On Sep. 16, Philip Morris announced a $1.52 billion acquisition of Vectura, a British company that makes asthma inhalers. It was merely the latest purchase in Philip Morris’ recent shopping spree in the healthcare sector.

Just the previous day, Philip Morris said that it would buy Fertin Pharma, which manufactures oral drug-delivery systems, for $820 million. In August, Philip Morris bought another inhaled drug firm, OtiTopic. In January, the company hired a chief life sciences officer—a former executive at Sanofi, the French pharmaceutical firm. One of Philip Morris’ older acquisitions, Medicago, even set out to develop a Covid-19 vaccine last year.

Philip Morris says it wants to move “Beyond Nicotine”

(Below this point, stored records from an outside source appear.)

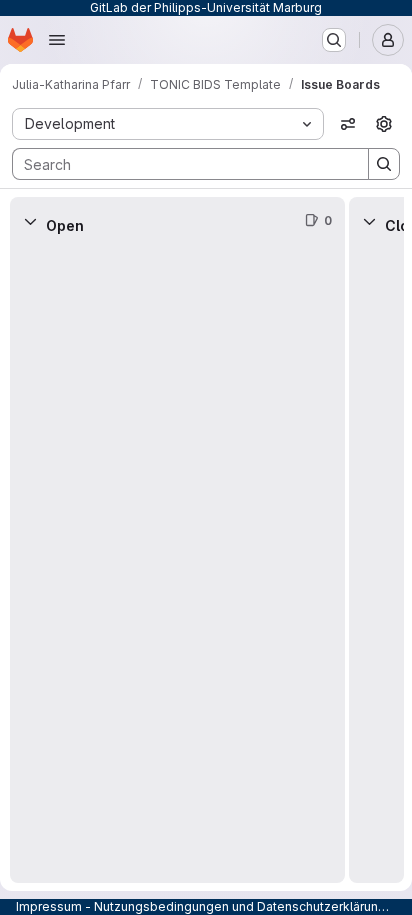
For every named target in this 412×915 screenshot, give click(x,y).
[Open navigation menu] (57, 40)
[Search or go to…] (334, 40)
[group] (177, 564)
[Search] (384, 164)
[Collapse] (30, 221)
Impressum (49, 906)
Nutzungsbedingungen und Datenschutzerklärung (240, 906)
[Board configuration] (384, 124)
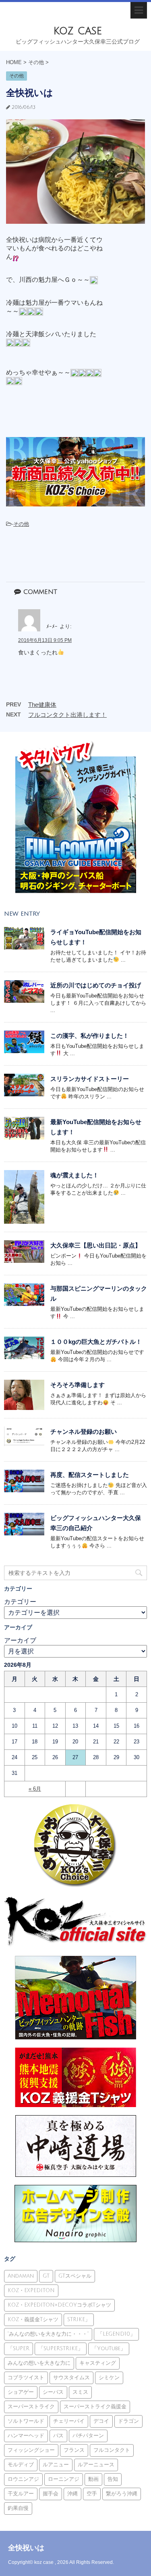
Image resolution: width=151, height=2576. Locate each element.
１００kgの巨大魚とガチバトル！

There’s a cold, bold logic in this emphasis on healthcare, a sector in which, if your products work as they should, you save lives rather than abbreviate them—the polar opposite of cigarettes. (No pharma firm ever shelled out billions in fines or lawsuit settlements for medicines that did their job.) Philip Morris calls its campaign “Beyond Nicotine,” and wants to earn at least $1 billion in annual revenue from non-nicotine products by 2025.

But that target is a pittance, relative to the company’s revenues of nearly $76 billion in 2020. And while these new acquisitions may yet turn Philip Morris into a pharma firm in the very long term, healthcare professionals are concerned that, in the short term, the company is buying companies that can feed its nicotine business.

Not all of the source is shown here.